In 2016 war ich für 2 Monate in Asien unterwegs. 10 Tage davon habe ich Vipassana in der Nähe von Pokhara in Nepal erlebt und die Qualität von „noble silence“ schätzen gelernt.

Ich habe irgendwann ein Buch gelesen, in dem eine Frau von ihrer Vipassana-Erfahrung berichtete. Ich kannte das nicht. Meditieren hatte ich bis zu dem Zeitpunkt auch noch nicht. Und trotzdem reizte es mich. Denn ich wollte schon immer mal in ein Schweigekloster gehen. Ich rede sehr gerne. Und genau deshalb wollte ich mal erfahren, wie sich tagelanges Schweigen auf mich auswirkt. Mein engster Umkreis belächelte das etwas und wirklich viele haben es mir gar nicht zugetraut, dass ich das hinkriegen würde. Na gut, das spornte mich natürlich erst recht an.

Vipassana bedeutet die „Sicht nach Innen“, in dem du 10 Tage schweigst und meditierst.

Der Tagesablauf:

UhrzeitWas
04:00 UhrAufstehen
04:30 Uhr bis 06:30 UhrMeditation
06:30 Uhr bis 08:00 UhrFrühstück
08:00 Uhr bis 09:00 UhrGruppenmeditation (ohne sich zu bewegen)
09:00 Uhr bis 11:00 UhrMeditation nach Anweisung des Lehrers
11:00 Uhr bis 12:00 UhrMittagessen
12:00 Uhr bis 13:00 UhrRuhepause und Möglichkeit zur „Sprechstunde“ mit dem Lehrer
13:00 Uhr bis 14:30 UhrMeditation
14:30 Uhr bis 15:30 UhrGruppenmeditation (ohne sich zu bewegen)
15:30 Uhr bis 17:00 UhrMeditation nach Anweisung des Lehrers
17:00 Uhr bis 18:00 UhrTeepause
18:00 Uhr bis 19:00 UhrGruppenmeditation (ohne sich zu bewegen)
19:00 Uhr bis 20:15 UhrVortrag des Lehrers
20:15 Uhr bis 21:00 UhrGruppenmeditation
ab 21:30 UhrSchlafen
Tagesablauf Vipassana

Allein dieser Tagesablauf liest sich ja schon heftig. Gut, dass ich nicht vorher wusste, was da körperlich und mental genau auf mich zukam…

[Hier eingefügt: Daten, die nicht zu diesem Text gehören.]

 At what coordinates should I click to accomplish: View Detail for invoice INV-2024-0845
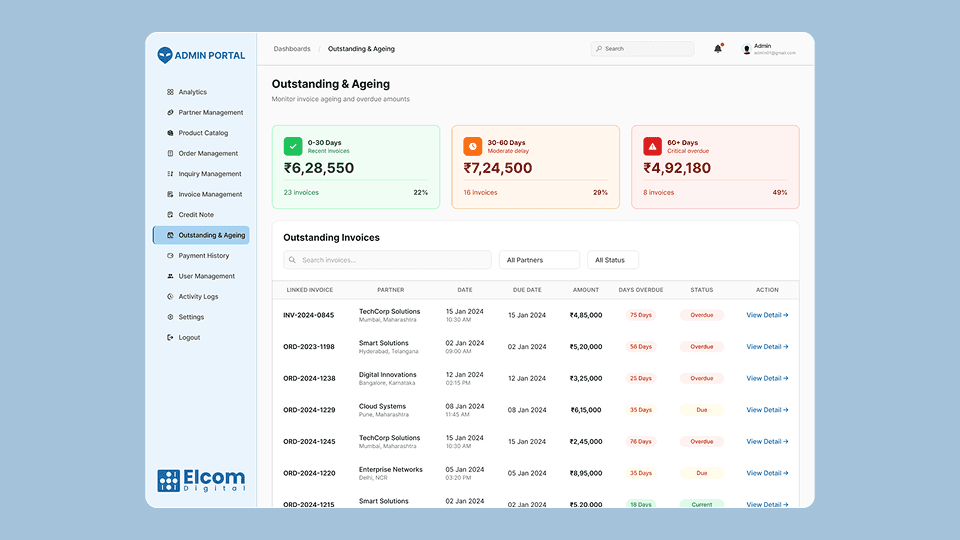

In Kathmandu haben wir uns dann erst einmal Meditationskissen schneidern lassen, weil wir ja blutige Anfänger waren. Ja ich weiß, das war keine gute Vorbereitung, aber ich kann euch sagen, es funktionierte trotzdem – zumindest für mich. Ich übte dann vorher bei meiner nepalesischen Familie ein wenig zu meditieren und stellte mir schon die Frage, wie ich das 10 Tage lang durchhalten sollte?!

Bei Ankunft im Vipassana-Meditationscenter wurden wir über die Regeln und den Tagesablauf informiert. Zu diesem Zeitpunkt wurden alle Teilnehmer das letzte Mal gefragt, ob sie das WIRKLICH durchziehen wollen. Denn nur am Ankunftstag gab es die Möglichkeit, doch noch einen Rückzieher zu machen. Wenn du dich dort aber dazu committest, dann gibt es kein Zurück mehr und du bleibst die 10 Tage – ohne Wenn und Aber.

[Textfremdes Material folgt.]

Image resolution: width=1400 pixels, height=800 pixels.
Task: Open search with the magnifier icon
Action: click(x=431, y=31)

Wir gaben all unsere Wertsachen inkl. Smartphones, Bücher, Schreibsachen usw. ab, denn es war nicht nur das Reden untersagt, sondern auch jegliche Art der Ablenkung, also:

  • kein Fernsehen
  • kein Smartphone
  • kein Whats App
  • keine Musik
  • kein Buch zum Lesen
  • kein Bleistift oder Block, um die Erlebnisse aufzuschreiben.

Du solltest alles mit dir ausmachen. Na das konnte ja heiter werden.

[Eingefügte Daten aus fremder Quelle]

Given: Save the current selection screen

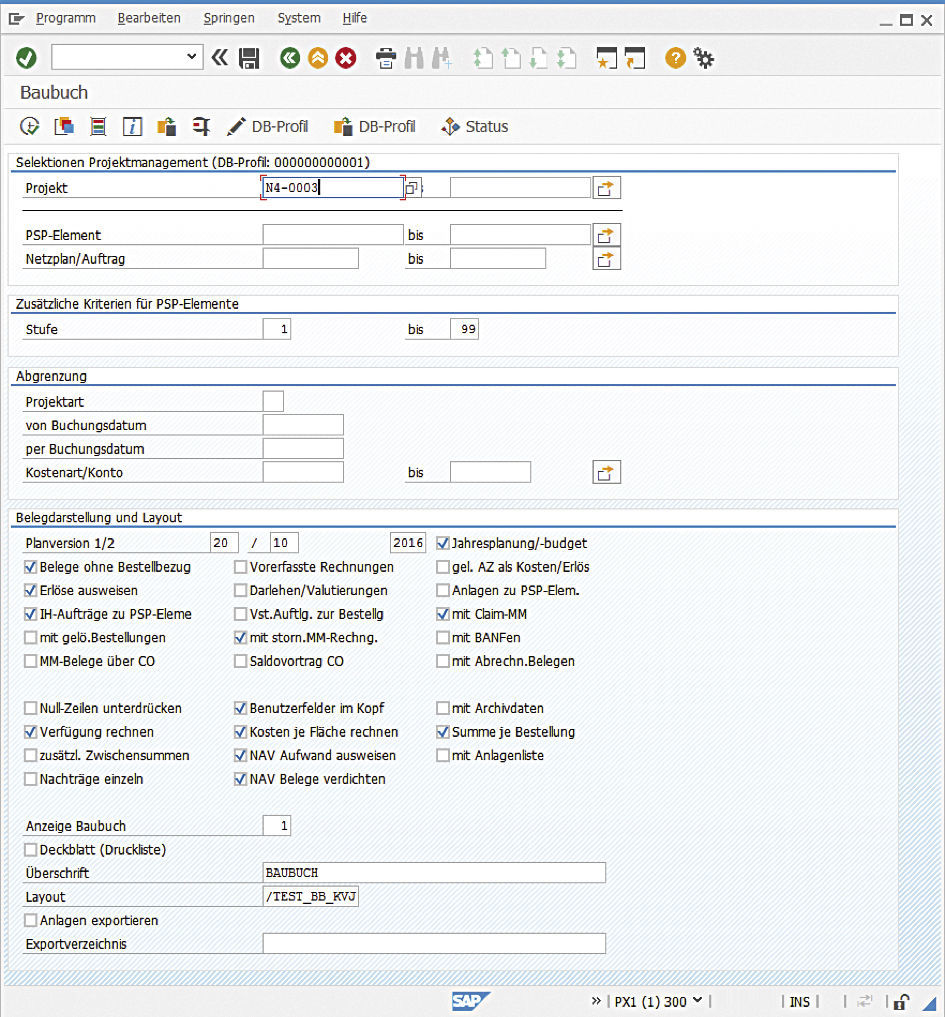Looking at the screenshot, I should click(249, 58).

Wir waren insgesamt 50 Personen aus aller Welt. 25 Frauen und 25 Männer. Getrennt. Die Männer in ihrem Bereich und wir Frauen in unserem – auch in der Mediationshalle saßen die Männer auf der linken und wir auf der rechten Seite. Jeder hatte seinen zugewiesenen Platz – ob beim Meditieren, beim Essen oder in den Schlafhütten. Ich habe in einem Raum mit 4 weiteren Frauen aus Nepal, USA, Malaysia und Australien geschlafen. Der Raum hatte nur drei Betten, die anderen beiden (old students) mussten auf dem Boden schlafen.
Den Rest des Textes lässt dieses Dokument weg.